I pointed down at my pitiful list.
“I want to thank you for taking care of me and getting me past the fire. I couldn’t have done it without you and Henry. I’ll always be grateful. I was serious about wanting you to have the table. I’ll get or make my own furniture when the time comes.” I tapped my list. “You’re right, though. I have to figure out what I’m going to do with my future. I get it. I understand.”
“No!” Christopher leaned forward and tried to grab one of my hands. “You’re wrong.”
He was still handsome and alluring. He promised lifelong friendship, and someday we might get there. But not today. Not now.

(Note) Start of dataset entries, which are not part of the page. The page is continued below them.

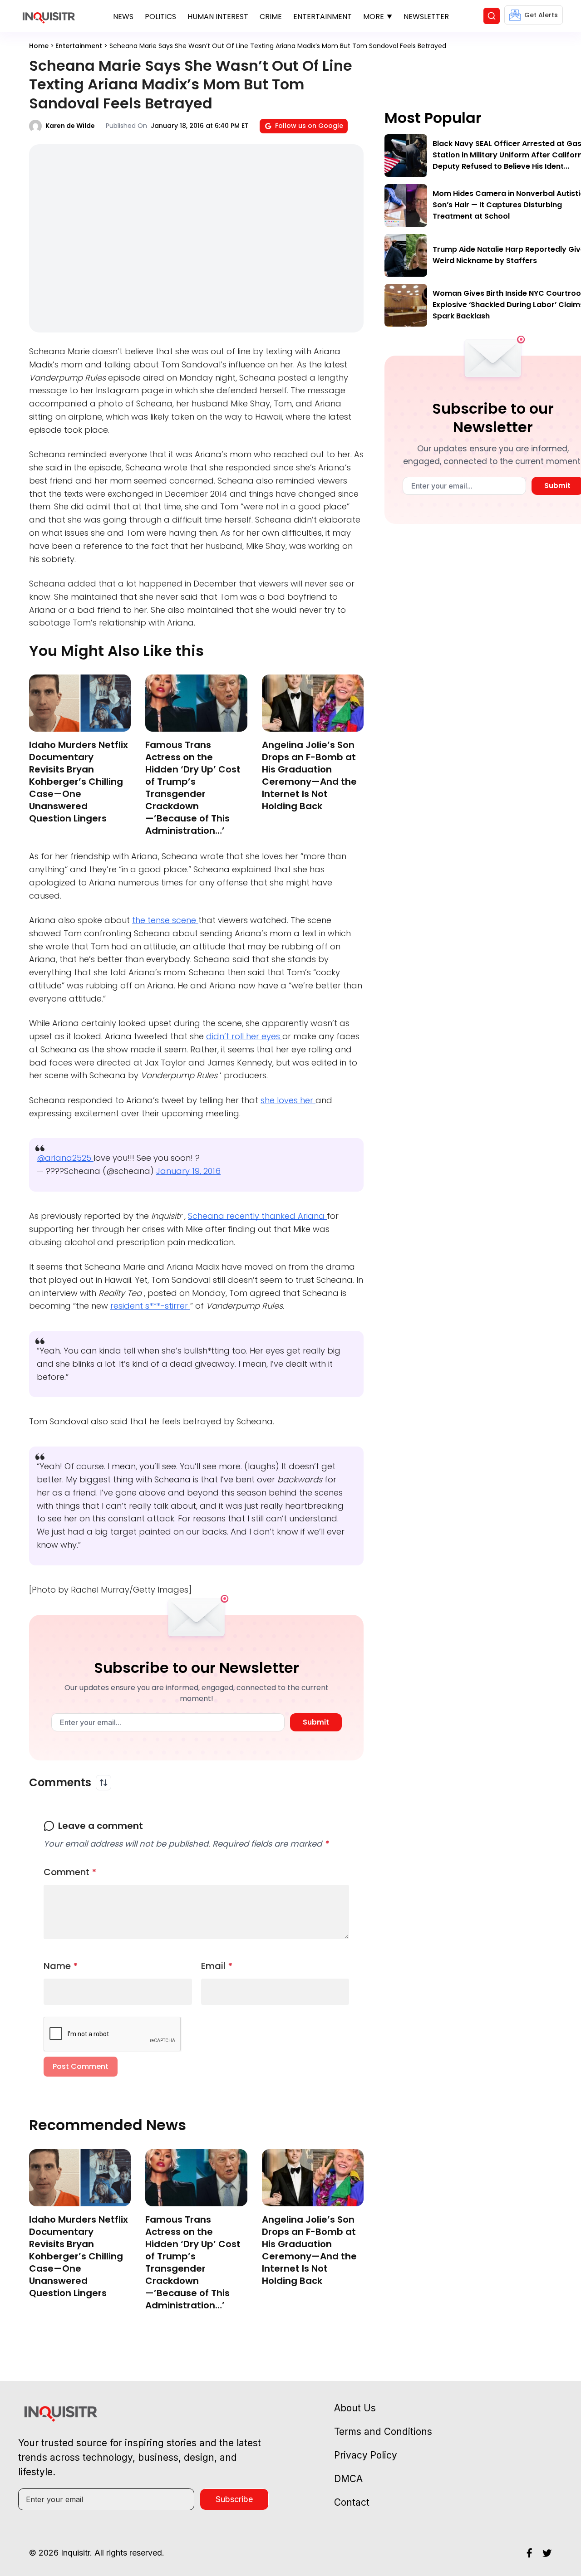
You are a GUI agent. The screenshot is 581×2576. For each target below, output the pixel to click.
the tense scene (165, 920)
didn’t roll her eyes (244, 1036)
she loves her (288, 1100)
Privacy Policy (365, 2455)
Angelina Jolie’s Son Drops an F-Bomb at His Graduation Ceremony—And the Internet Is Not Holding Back (309, 775)
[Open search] (491, 16)
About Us (355, 2408)
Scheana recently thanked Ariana (257, 1216)
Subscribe (234, 2499)
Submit (316, 1722)
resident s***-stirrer (150, 1305)
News (123, 16)
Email (217, 1966)
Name (61, 1966)
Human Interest (217, 16)
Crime (271, 16)
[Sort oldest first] (103, 1782)
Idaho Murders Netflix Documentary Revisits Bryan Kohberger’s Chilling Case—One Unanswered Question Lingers (78, 781)
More (373, 16)
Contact (351, 2502)
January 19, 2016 (188, 1171)
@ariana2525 (65, 1157)
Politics (160, 16)
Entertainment (322, 16)
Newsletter (426, 16)
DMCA (348, 2478)
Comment (70, 1872)
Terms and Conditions (383, 2431)
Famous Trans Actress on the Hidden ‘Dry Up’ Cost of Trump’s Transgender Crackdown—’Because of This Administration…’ (193, 787)
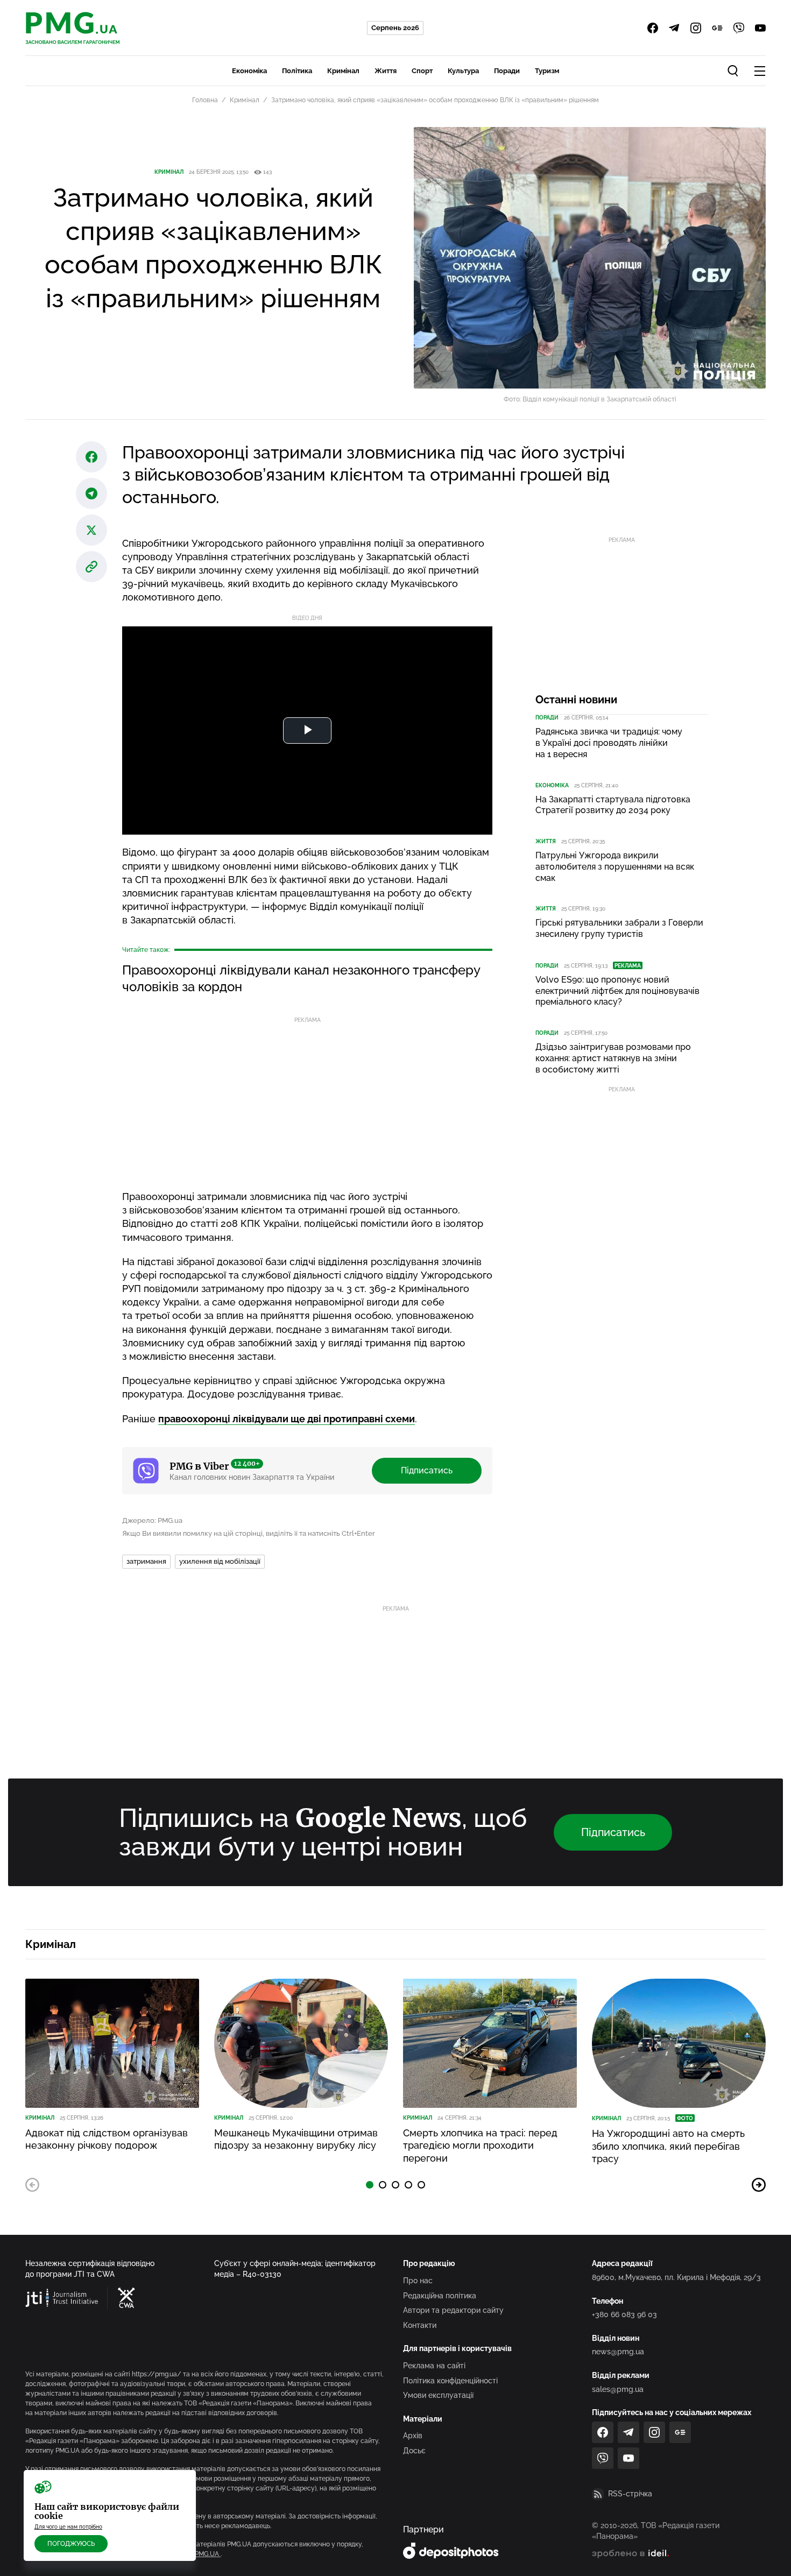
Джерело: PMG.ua (152, 1520)
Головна (205, 100)
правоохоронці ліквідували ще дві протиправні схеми (286, 1418)
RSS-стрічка (630, 2493)
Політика (297, 71)
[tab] (369, 2185)
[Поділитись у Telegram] (91, 493)
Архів (412, 2435)
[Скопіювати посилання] (91, 566)
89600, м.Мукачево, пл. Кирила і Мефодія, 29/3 (676, 2277)
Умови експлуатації (438, 2395)
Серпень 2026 (395, 28)
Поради (507, 71)
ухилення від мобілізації (219, 1561)
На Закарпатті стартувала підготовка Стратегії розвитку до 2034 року (612, 805)
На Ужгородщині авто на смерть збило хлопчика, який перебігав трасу (668, 2146)
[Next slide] (759, 2185)
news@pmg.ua (618, 2351)
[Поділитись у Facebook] (91, 456)
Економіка (249, 71)
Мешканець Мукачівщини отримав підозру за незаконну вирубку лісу (296, 2139)
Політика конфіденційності (450, 2380)
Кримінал (343, 71)
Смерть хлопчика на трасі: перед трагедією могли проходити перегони (480, 2145)
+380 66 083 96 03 (624, 2314)
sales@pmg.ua (618, 2389)
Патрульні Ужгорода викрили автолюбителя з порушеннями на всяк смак (614, 866)
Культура (463, 71)
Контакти (419, 2325)
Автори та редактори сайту (453, 2310)
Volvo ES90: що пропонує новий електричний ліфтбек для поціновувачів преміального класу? (617, 991)
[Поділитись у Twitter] (91, 530)
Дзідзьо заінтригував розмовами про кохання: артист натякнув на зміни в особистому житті (613, 1058)
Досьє (414, 2450)
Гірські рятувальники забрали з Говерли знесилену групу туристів (619, 928)
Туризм (547, 71)
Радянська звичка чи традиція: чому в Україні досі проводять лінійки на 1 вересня (608, 742)
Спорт (422, 71)
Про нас (418, 2280)
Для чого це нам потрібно (68, 2527)
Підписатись (427, 1470)
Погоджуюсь (71, 2543)
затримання (146, 1561)
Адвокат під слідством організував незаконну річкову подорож (106, 2139)
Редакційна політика (439, 2295)
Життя (386, 71)
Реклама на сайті (434, 2365)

I marveled at how quickly the effervescence of new love had worn off and how swiftly the crushing reality of life had taken over. I no longer felt like a teenager in the throes of new romance, but again like the middle-aged owner of a historic hardware store in the middle of nowhere. Christopher and I had had our fling, and now the temptation to fall into Emil’s ennui was tempting.
Fleetingly, I wondered if tonight when they had dinner and then went back to the hotel to go to bed, they’d feel a Frank-shaped void in their lives. I knew I’d feel a Christopher-and-Henry hole in mine, just as I had after my grandfather, my mother, and my father died. I knew the holes shrink but never go away with time.